UNTERSUCHTER TEXT:
* * *

Laudatio

Intermezzo – so heißt nicht nur die Zeitung der Paul-Martini-Schule in Bonn, sondern die Schule selbst ist ein Intermezzo. Sie ist ein mit großer Achtsamkeit gestalteter Zwischenraum zwischen Krankheit und Gesundung, in dem Kinder und Jugendliche in schweren Lebenskrisen ermutigt werden, ihr eigenes Lernen als Kraftquelle zu nutzen.

Mehr als 700 Schülerinnen und Schüler leben Jahr für Jahr mehrere Monate außerhalb des Elternhauses in klinisch-therapeutischem Umfeld. Ihr Tag ist primär durch Therapie und wechselnde Tagesform geprägt, und die wenigen kostbaren Schulstunden erhalten ihren besonderen pädagogischen „Klang“ durch die große Expertise, Zugewandtheit und Organisationskraft der Lehrerinnen und Lehrer. Pädagogik bei Krankheit – das ist das Spezialgebiet dieser Schule, und fast alles, was dort mit großem Engagement entwickelt wurde, wäre auch in jeder anderen Schule ein wichtiges Element der Qualitätsentwicklung.

* * *

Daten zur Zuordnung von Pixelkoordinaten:
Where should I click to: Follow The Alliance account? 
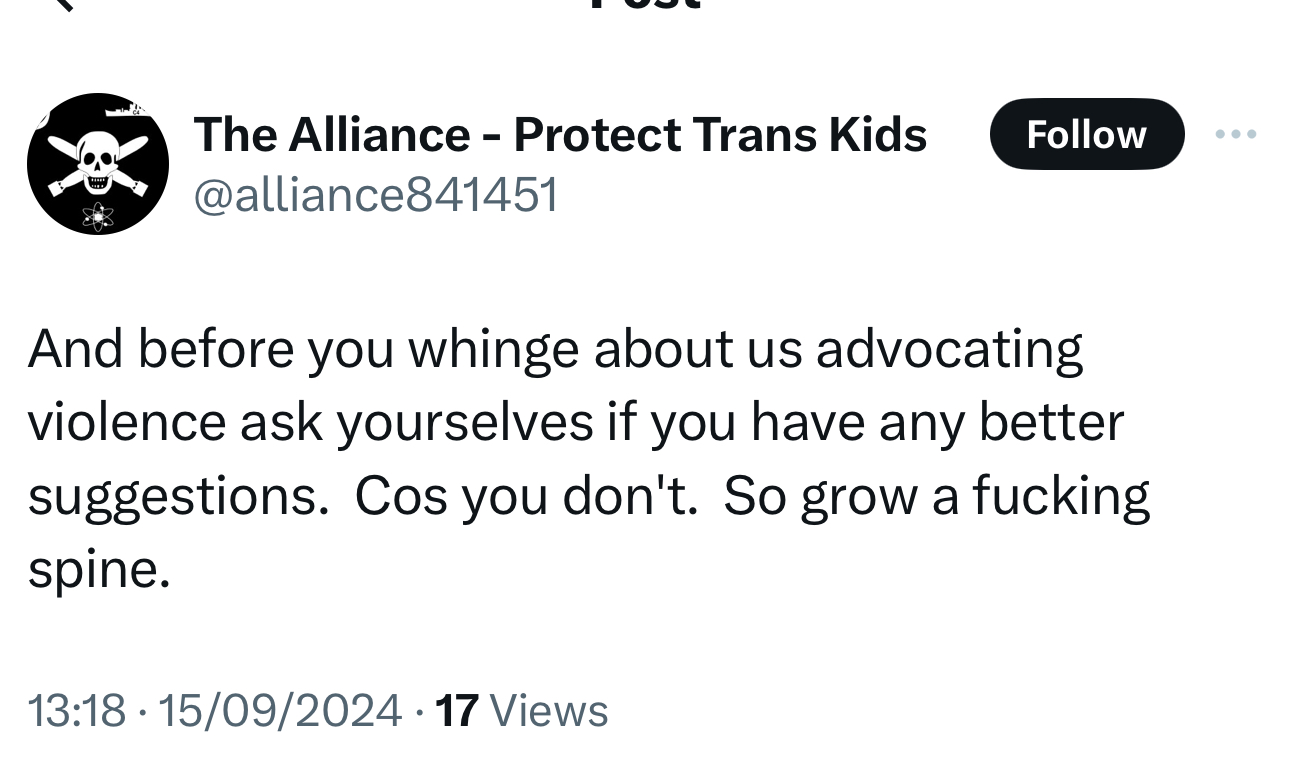click(1086, 134)
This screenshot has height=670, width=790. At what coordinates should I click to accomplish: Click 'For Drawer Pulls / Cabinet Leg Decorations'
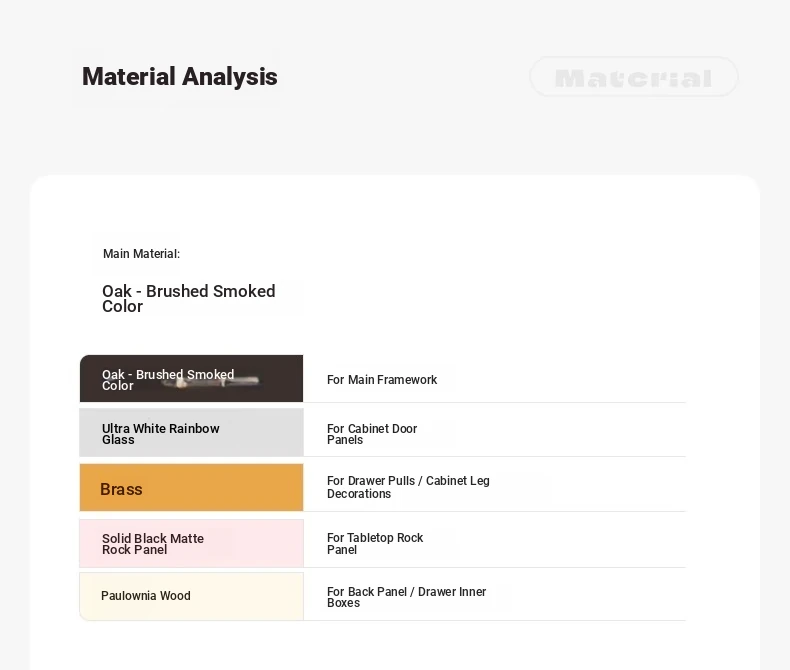(408, 487)

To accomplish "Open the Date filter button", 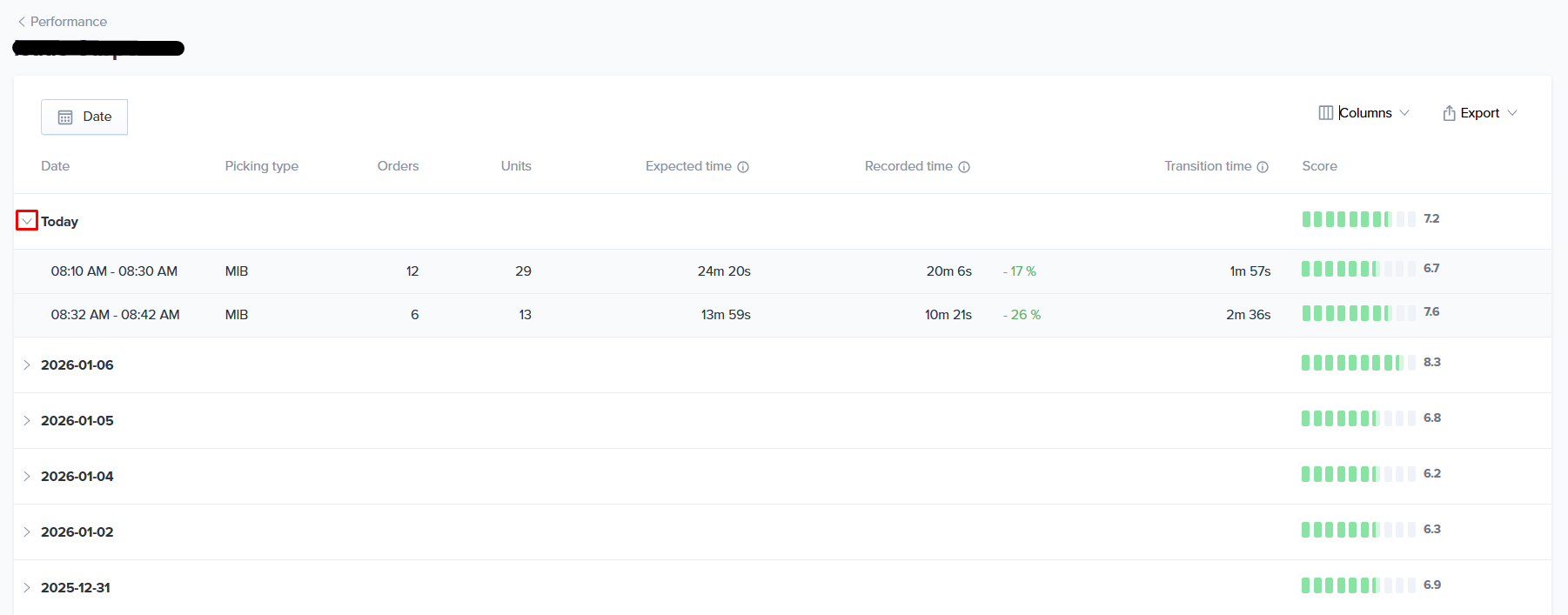I will point(84,117).
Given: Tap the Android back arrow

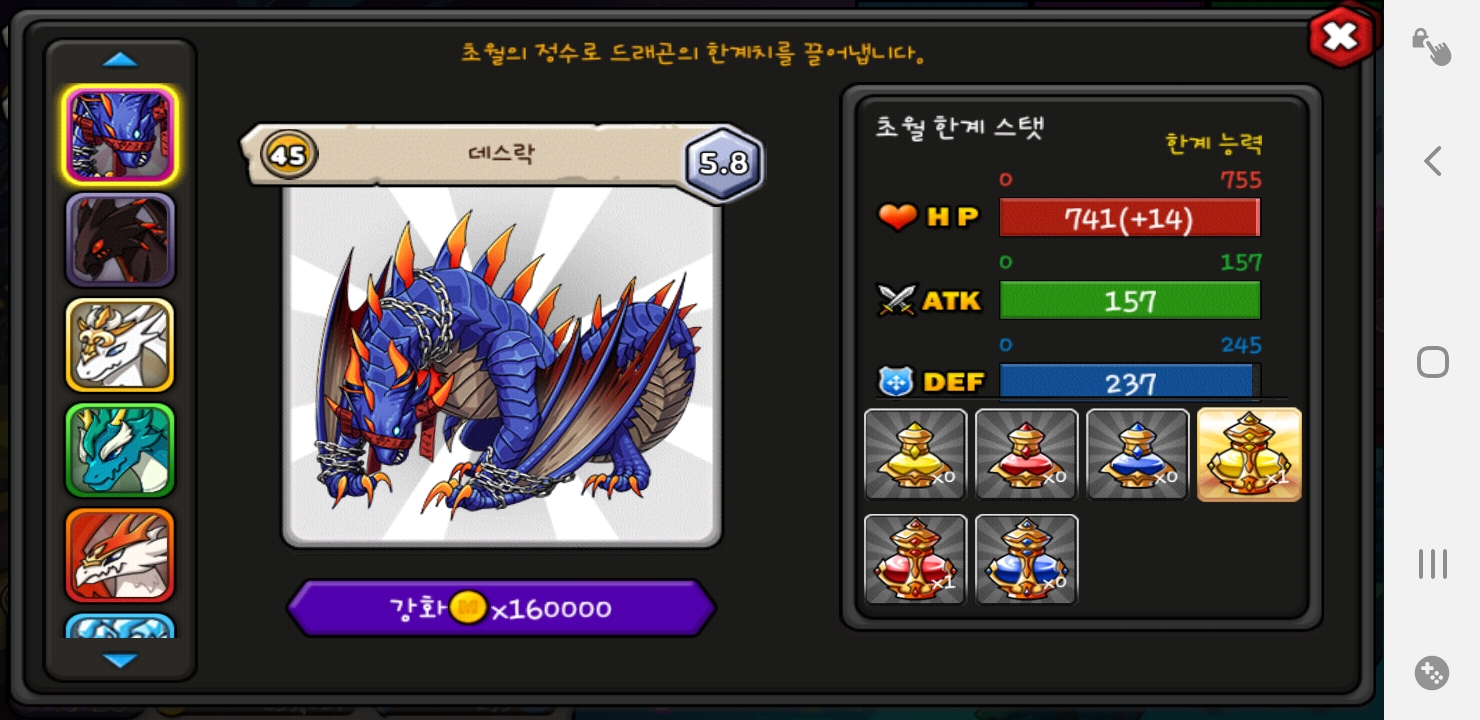Looking at the screenshot, I should 1432,161.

* * *

ZIEL DER AUFGABE:
Wie viele Schülerinnen und Schüler leben laut der Laudatio jedes Jahr mehrere Monate außerhalb des Elternhauses? Stütze dich ausschließlich auf die Laudatio.

ERGEBNIS DER ÜBUNG:
Mehr als 700.